Pi-Ju (Marian) Liu won ASA’s Graduate Student Research Award in 2011 for her study on older adults’ decision-making around Medicare’s prescription drug program. Raised and schooled in Taiwan, Liu attended graduate school as a psychologist at Claremont Graduate University in a bucolic suburb of Southern California.
Then it was off to University of California, San Francisco (UCSF), and now she’s ensconced at the School of Nursing at Purdue University, where she conducts applied research around elder justice issues, working with Adult Protective Services (APS), and funded by the Administration for Community Living (ACL) to measure services outcomes. As they bought a single-family home close to campus for the first time, she and her husband are “learning a lot about yard work,” she said.
This time she and her colleagues—Kendon and Karen Conrad of the University of Illinois at Chicago, Zachary Hass of Purdue’s schools of Nursing and Industrial Engineering, Sara K. Stratton of San Francisco APS, Andrew Butler of UCSF, Jarmin Yeh of UCSF and the late Madelyn (Micki) Iris—are studying elder mistreatment, specifically a new assessment tool to help APS caseworkers substantiate cases and get resources to clients more effectively.
Called the Identification, Services, and Outcomes (ISO) Matrix, the short abuse, neglect and exploitation assessment was developed to test how standardized measures can confirm mistreatment, and has shown inconsistencies in reporting by caseworkers.

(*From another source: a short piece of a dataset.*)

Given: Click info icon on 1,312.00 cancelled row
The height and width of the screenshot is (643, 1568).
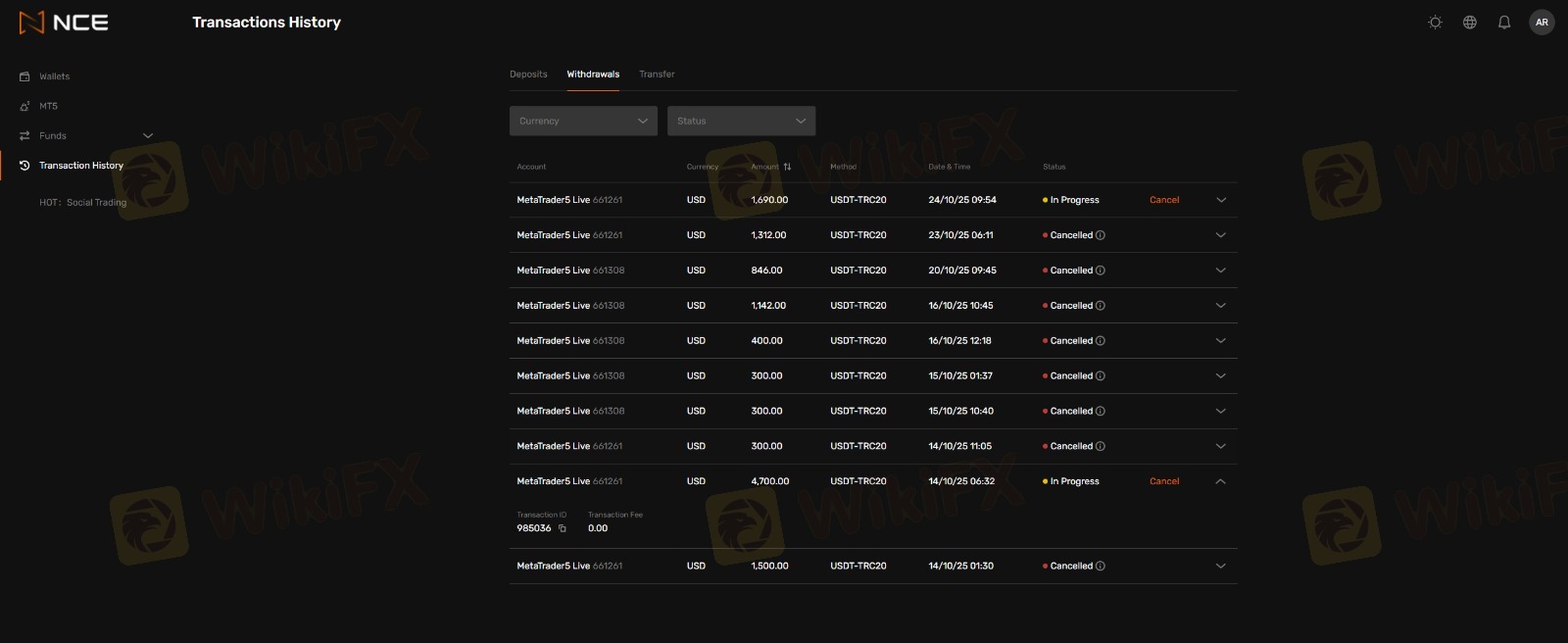Looking at the screenshot, I should coord(1101,235).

Germs of the Study Formed in San Francisco and Napa
In California, Liu had been introduced to “all the good people” at California APS and California Department of Social Services (CDSS) (county to state levels), and spent a lot of time on calls and meetings figuring out what the state needed. Serving on a workgroup of Adult Services Committee at County Welfare Directors Association of California (CWDA), Liu joined California APS to discuss its desire to address APS outcomes, which Liu calls the holy grail in APS.
Because there is currently no federal level funding for APS, the team delved into ways to increase awareness. They started off by demonstrating, with statistics, how APS made a difference in people’s lives. Soon Liu had hooked the ACL, which now wanted access to APS outcomes. San Francisco and Napa APS volunteered to be part of the pilot. With support from CDSS and CWDA’s Protective Services Operations Committee, Liu and her colleagues in 2017 secured funding for a two-year project.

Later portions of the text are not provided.